I never wonder this when I'm in the wilderness.
So what compels me to spend so many days outdoors, in nature? This is a question that has come to me every so often, and the answer wasn't always clear. But I think I'm starting to figure it out.
Being in the wilderness allows me to be "present" in a way that is difficult under normal circumstances.
At home, the calendar shows events for months to come. I'm always anxious about money. Usually the anxiety is not about meeting today's needs, but tomorrow's. My mind is often fixated on things that are days, weeks, months, or even years away.
As a pastor, I've been thinking about Christmas for many weeks now. Indeed, I've moved beyond Christmas, and am already anticipating programs and ministries for 2011.
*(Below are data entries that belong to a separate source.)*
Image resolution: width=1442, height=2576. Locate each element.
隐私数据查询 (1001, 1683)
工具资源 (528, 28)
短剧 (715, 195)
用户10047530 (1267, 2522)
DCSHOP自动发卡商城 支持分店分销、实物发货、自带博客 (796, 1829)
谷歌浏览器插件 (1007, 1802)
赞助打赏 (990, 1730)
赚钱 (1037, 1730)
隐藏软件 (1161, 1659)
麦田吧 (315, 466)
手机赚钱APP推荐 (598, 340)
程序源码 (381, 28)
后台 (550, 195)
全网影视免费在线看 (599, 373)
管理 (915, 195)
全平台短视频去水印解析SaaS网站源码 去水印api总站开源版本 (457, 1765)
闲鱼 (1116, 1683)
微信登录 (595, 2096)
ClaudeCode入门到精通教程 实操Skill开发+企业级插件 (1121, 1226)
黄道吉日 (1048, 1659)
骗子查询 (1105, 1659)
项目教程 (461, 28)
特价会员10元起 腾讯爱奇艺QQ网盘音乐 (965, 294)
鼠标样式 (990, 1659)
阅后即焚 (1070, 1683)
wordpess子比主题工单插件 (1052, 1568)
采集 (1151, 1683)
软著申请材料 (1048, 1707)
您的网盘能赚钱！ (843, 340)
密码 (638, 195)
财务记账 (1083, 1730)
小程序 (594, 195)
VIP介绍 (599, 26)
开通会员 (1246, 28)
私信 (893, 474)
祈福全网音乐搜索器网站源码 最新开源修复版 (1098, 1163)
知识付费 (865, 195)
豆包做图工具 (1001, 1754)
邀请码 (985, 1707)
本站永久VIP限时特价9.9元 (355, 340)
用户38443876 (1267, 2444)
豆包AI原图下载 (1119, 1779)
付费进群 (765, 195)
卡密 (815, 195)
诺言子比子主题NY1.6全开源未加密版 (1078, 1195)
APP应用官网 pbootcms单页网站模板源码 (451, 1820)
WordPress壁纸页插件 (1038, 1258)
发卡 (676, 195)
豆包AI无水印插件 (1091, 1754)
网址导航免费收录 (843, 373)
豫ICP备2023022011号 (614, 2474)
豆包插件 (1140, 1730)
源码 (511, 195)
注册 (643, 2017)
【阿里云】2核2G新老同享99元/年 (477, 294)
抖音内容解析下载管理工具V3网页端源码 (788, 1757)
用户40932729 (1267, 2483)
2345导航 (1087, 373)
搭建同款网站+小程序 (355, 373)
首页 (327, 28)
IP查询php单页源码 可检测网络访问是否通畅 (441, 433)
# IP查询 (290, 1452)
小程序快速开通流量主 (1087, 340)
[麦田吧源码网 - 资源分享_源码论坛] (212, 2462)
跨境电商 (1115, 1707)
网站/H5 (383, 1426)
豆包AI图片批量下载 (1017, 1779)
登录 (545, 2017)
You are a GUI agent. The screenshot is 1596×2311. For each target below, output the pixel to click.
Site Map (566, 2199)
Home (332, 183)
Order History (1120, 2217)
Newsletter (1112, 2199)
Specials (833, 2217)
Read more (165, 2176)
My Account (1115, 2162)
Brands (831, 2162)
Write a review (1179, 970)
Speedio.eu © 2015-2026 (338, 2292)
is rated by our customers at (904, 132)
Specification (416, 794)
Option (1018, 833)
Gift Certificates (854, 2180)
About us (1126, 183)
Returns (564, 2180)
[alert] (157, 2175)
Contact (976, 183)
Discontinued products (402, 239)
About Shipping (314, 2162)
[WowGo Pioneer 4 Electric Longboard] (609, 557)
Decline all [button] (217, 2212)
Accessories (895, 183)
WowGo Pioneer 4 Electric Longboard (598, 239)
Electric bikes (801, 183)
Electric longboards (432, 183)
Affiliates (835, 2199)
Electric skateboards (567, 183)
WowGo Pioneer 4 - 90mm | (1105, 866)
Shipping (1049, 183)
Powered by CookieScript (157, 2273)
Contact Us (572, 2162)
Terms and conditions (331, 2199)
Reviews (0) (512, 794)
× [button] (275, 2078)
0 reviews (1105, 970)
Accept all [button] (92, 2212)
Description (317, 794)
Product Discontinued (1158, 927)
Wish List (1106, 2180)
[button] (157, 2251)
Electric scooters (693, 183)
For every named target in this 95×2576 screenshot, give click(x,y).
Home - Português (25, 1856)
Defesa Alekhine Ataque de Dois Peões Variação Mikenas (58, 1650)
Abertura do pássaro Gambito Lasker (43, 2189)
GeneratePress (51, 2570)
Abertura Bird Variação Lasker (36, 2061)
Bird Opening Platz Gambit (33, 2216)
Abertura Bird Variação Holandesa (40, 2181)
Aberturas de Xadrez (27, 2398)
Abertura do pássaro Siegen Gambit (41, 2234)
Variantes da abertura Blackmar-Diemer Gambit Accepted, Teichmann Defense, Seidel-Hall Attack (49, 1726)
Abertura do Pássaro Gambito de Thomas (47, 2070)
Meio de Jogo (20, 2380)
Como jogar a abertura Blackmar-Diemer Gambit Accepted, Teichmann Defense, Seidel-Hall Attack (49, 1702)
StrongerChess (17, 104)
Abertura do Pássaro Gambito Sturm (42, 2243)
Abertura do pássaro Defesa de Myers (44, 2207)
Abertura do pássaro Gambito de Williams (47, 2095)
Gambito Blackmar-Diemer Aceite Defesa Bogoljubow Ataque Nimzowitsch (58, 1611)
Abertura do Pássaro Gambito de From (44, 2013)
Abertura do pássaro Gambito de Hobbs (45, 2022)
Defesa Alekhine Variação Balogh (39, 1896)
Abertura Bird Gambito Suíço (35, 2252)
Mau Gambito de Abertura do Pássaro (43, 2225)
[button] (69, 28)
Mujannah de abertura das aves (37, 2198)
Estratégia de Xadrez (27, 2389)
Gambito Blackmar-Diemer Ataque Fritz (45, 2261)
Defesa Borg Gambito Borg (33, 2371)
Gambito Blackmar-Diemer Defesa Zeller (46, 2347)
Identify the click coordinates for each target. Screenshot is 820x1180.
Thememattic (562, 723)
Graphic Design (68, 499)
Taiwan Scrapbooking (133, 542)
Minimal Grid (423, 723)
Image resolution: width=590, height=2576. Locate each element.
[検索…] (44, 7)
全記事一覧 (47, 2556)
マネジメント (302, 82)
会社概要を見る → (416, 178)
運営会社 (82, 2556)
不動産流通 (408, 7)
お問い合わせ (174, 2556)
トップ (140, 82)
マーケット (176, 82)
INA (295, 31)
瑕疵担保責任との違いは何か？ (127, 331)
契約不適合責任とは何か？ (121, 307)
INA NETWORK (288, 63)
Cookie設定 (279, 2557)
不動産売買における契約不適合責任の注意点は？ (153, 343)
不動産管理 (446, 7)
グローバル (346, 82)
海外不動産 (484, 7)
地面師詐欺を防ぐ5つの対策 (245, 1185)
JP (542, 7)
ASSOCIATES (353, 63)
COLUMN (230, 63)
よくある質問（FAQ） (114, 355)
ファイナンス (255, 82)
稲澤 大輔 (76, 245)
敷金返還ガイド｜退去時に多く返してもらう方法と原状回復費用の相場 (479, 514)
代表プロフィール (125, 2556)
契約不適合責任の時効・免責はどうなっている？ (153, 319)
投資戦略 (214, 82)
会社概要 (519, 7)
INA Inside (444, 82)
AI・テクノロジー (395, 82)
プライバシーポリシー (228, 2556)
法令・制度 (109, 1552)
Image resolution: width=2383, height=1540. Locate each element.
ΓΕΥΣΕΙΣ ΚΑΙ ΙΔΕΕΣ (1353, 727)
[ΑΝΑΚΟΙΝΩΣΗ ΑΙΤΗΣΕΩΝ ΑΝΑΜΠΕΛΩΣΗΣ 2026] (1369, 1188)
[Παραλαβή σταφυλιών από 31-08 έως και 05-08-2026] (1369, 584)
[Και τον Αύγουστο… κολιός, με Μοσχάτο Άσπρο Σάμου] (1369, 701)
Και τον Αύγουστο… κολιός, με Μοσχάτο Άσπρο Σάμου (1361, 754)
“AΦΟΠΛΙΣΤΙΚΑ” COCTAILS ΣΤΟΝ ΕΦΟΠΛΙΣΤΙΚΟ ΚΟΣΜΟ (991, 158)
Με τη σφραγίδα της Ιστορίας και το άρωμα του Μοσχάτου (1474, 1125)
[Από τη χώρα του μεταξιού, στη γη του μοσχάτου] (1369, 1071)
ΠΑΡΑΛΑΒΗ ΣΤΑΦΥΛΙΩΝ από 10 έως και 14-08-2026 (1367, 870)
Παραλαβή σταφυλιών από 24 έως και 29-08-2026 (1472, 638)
Planning ahead is necessary and important, of course. However, too often it takes place at the expense of being present. Hours go by, and we're not even aware of their passing, because our thoughts are elsewhere. What did you have for breakfast this morning? What did you do last evening? Sometimes it's hard to remember such simple details, because while we were eating breakfast, our mind was somewhere else; while we played a board game or had a conversation last evening, our mind wasn't really present.
The weekend before Thanksgiving, I went camping with Troop 29 (my church's boy scout troop, which my son is in) to Joshua Tree National Park. While there, I found myself watching the clouds, and watching the rocky cliffs change color as the clouds passed in front of the sun. Climbing (well, "bouldering," actually) one of those rocky peaks, my thoughts were fully present as I contemplated how to safely navigate to the top, where to put my hands and feet, feeling the rough texture of the rocks on my hands, feeling the cool breeze and warm sun on my face, and keeping alert lest I surprise a rattlesnake as I climbed.
With thoughts like these, there is no room in one's mind for worrying about the future. One cannot always live in the present, of course, but most of us hardly ever live in the present. We need to find some balance.
Some call it mindfulness. It is, I think, an overlooked spiritual practice, at least in the West. I've been told that meditation involves shutting out sights, sounds, and distractions, and emptying one's mind. I'm not so sure. For me, meditation is more about opening the mind to the world around me, and recognizing the sacredness of it all.